Montreal
"Die Freundschaft ist gewachsen"

Mariss Jansons zeigt bei seiner umjubelten Nordamerika-Tournee, wie sehr er sich den BR-Symphonikern verbunden fühlt

28.04.2016 | Stand 02.12.2020, 19:53 Uhr

Montreal/Chicago (DK) Die Stimmung könnte besser nicht sein. Ein überaus positiver Geist ist in diesem Orchester zu verspüren. Wenn ein Klangkörper seit 13 Jahren mit demselben Chefdirigenten arbeitet, ist das ziemlich ungewöhnlich. Für diese auch menschlich einnehmende, höchst produktive Atmosphäre stehen Mariss Jansons und das Symphonieorchester des Bayerischen Rundfunks (BR) - so auch jetzt auf ihrer großen Tournee durch Nordamerika.

Frisch und offen wirkte das Spiel der BR-Symphoniker in den USA und Kanada. Von Routine oder Selbstgefälligkeit war gar nichts zu spüren. Jansons selbst präsentierte sich ungewöhnlich gelassen und gelöst, gesundheitlich in Top-Form. Es scheint ihm gut zu bekommen, dass die Doppelbelastung als Chefdirigent beim BR in München und dem Concertgebouw-Orchester in Amsterdam vom Tisch ist.

"Das ist sehr viel Arbeit - ein großes Repertoire, das man studieren muss", bekennt er im Gespräch. "Mit den Jahren ist das schwierig." Jetzt steht allein die Arbeit beim BR im Fokus, mit erstaunlichem Ergebnis.
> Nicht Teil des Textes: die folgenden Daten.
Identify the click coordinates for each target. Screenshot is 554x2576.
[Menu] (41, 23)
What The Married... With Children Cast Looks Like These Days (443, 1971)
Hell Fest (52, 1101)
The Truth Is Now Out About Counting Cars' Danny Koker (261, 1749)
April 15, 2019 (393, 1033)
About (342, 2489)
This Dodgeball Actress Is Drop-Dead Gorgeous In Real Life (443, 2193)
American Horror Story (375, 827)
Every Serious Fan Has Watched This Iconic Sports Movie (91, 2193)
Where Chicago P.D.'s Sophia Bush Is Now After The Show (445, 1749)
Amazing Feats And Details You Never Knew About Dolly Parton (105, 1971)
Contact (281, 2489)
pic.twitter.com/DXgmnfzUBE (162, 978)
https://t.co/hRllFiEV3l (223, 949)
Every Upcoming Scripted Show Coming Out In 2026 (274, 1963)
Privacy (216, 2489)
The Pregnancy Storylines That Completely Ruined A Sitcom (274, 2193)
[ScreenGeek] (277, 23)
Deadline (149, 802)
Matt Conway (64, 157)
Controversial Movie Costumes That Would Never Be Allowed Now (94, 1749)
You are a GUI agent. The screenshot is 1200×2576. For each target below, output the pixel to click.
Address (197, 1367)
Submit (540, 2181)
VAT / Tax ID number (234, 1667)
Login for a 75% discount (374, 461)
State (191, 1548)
Dabei schenkten nicht nur die Aufführungen der "Leningrader Sinfonie" von Dmitri Schostakowitsch im kanadischen Montreal und in Chicago bleibende Hörmomente. Besonders mustergültig wurde in Washington die 5. Sinfonie von Gustav Mahler durchdrungen.

Statt effekthascherisch auf Überwältigung zu setzen oder larmoyant auf die Tränendrüse zu drücken, wurden die klanglichen Architekturen glasklar seziert. Umso stilsicherer und vielfältiger kam das Innenleben von Mahlers Fünfter zu Gehör. Davon profitierte nicht zuletzt das berühmte und oft verhunzte Adagietto. Wo andere eine sentimentale Kitsch-Orgie zelebrieren, ließ es Jansons wohltuend fließen.

Es erwuchs eine Romanze auf das Leben, was nach den abgründigen ersten zwei Sätzen und dem bizarren, schattenhaften Scherzo umso mehr berührte. Zugleich war in den USA und Kanada ein Jansons zu erleben, der dem Orchester viel Vertrauen schenkte. Früher hat Jansons jedes noch so kleine Detail ausdirigiert, heute aber lässt er den Taktstock auch einmal ruhen. "Das Vertrauen ist über die Jahre gewachsen", bestätigt Bassist und Orchester-Vorstand Heinrich Braun.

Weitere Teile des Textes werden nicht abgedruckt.